**Required actions:**
1. List every date or year that appears in the article on Comenius University's anniversary.
2. Write a continuation of the article on Comenius University's anniversary, beginning right after its final sentence.

**Provided text:**

-*-*-

COMENIUS University in Bratislava is celebrating its 95th anniversary this year, with the institution marking the occasion on June 26 at a ceremonial event in its main lecture hall.

The establishment of the university on June 27, 1919, was significant for the development of culture, science and research in Slovakia, as the institution was the first Slovak university that enabled students to receive the highest level of education in their mother tongue, the university’s rector, Karol Mičieta, said in a speech, as quoted by the TASR newswire.

He added at the event, attended by Slovak President Andrej Kiska, numerous members of Slovak and foreign academia and diplomats, that the university is spearheading efforts with other Slovak universities to join a network of university institutions in developed European countries, especially through its involvement in international institutions that coordinate this process.

Meanwhile, Kiska, in his speech, recognised the university’s educational and scientific activities to date, putting special emphasis on those after 1989.

-*-*-

Saved data entries:

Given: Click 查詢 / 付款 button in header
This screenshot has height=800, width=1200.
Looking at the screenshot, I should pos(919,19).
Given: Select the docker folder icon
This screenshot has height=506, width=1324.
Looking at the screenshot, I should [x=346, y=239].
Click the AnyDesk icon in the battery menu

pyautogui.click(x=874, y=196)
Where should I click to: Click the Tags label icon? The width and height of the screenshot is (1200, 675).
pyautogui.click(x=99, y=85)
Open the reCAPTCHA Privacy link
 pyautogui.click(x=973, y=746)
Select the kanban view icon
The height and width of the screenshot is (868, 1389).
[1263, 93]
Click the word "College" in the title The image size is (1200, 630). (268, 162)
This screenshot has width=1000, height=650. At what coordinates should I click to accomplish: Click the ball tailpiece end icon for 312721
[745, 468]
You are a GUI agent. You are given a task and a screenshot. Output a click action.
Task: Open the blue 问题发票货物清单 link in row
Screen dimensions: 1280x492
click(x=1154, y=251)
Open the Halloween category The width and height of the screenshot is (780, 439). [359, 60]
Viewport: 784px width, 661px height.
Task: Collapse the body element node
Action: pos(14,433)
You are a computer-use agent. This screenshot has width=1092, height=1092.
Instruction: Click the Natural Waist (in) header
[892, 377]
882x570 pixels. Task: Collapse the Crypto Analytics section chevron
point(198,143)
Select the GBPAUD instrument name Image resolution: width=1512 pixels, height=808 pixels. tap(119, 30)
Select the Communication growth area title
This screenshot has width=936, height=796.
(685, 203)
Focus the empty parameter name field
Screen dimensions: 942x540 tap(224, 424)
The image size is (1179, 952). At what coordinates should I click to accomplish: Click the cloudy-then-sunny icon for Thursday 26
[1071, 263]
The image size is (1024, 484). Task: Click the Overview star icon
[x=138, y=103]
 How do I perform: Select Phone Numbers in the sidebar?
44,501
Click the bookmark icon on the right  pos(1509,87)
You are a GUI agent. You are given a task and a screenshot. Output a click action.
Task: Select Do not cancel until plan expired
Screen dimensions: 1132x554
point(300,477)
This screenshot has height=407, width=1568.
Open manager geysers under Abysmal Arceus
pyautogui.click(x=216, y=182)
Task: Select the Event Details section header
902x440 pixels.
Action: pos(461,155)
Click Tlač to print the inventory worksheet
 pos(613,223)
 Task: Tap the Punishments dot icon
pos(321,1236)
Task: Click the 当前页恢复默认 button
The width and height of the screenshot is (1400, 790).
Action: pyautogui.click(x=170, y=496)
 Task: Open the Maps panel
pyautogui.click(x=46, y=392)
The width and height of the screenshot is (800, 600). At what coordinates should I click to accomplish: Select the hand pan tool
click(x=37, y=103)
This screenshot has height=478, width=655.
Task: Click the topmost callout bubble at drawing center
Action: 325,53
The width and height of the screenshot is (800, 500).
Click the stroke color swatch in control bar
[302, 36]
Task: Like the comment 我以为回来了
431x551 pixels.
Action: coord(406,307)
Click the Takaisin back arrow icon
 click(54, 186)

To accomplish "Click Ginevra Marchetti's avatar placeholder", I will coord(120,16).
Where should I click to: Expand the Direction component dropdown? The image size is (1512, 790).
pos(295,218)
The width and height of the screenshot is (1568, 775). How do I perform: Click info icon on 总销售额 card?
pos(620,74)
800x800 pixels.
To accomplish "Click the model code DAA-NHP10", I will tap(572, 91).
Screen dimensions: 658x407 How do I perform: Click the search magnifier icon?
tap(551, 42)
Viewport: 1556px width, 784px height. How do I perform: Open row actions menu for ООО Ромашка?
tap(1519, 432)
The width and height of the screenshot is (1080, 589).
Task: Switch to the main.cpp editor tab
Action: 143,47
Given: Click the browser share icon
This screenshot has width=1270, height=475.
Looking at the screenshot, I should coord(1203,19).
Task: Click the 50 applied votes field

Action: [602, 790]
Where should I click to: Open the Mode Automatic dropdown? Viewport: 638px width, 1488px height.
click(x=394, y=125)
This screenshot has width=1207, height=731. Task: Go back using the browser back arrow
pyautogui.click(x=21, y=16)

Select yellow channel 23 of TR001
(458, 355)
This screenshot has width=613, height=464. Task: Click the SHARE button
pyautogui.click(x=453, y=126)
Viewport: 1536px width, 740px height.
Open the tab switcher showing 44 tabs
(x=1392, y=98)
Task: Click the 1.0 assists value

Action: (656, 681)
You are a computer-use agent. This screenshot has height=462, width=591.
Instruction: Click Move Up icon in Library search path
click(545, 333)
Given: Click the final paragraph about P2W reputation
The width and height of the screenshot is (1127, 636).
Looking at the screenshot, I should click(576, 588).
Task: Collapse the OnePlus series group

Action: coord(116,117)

-*-*-

**Per-task outputs:**
1. June 26; June 27, 1919; 1989

2.
Only eight months after the Czechoslovak Republic was formed, the National Assembly in Prague founded the new Czechoslovak state university in Bratislava. Lectures were held in both Czech and Slovak languages, while the faculty of medicine was the first to be founded. Courses opened in autumn 1919. The university’s first rector, Kristián Hynek, was a doctor of internal medicine. While the first generation of lecturers were mostly Czech in origin, they were responsible for educating those who would later become prominent Slovak doctors, scientists and lawyers.

In 1919 there were only five Slovak engineering graduates, but in 1936-38, Slovakia had its own intelligentsia.

The Czechoslovak Republic ended abruptly with the Second World War, when the country was divided. The wartime Slovak state sought to abolish academic freedoms and the free elections of academic dignitaries, and pushed through its own political agenda in the university.

In 1950, the new communist regime introduced its ideology and political cleansing into the university. Nevertheless, Comenius continued to educate experts in many spheres of science and culture, with new faculties gradually appearing, the last being the The Faculty of Mathematics and Physics in 1980, after being separated from the Faculty of Natural Sciences.

After the fall of communism, all ideology was cleared from the curricula and the university rejoined the European academic community.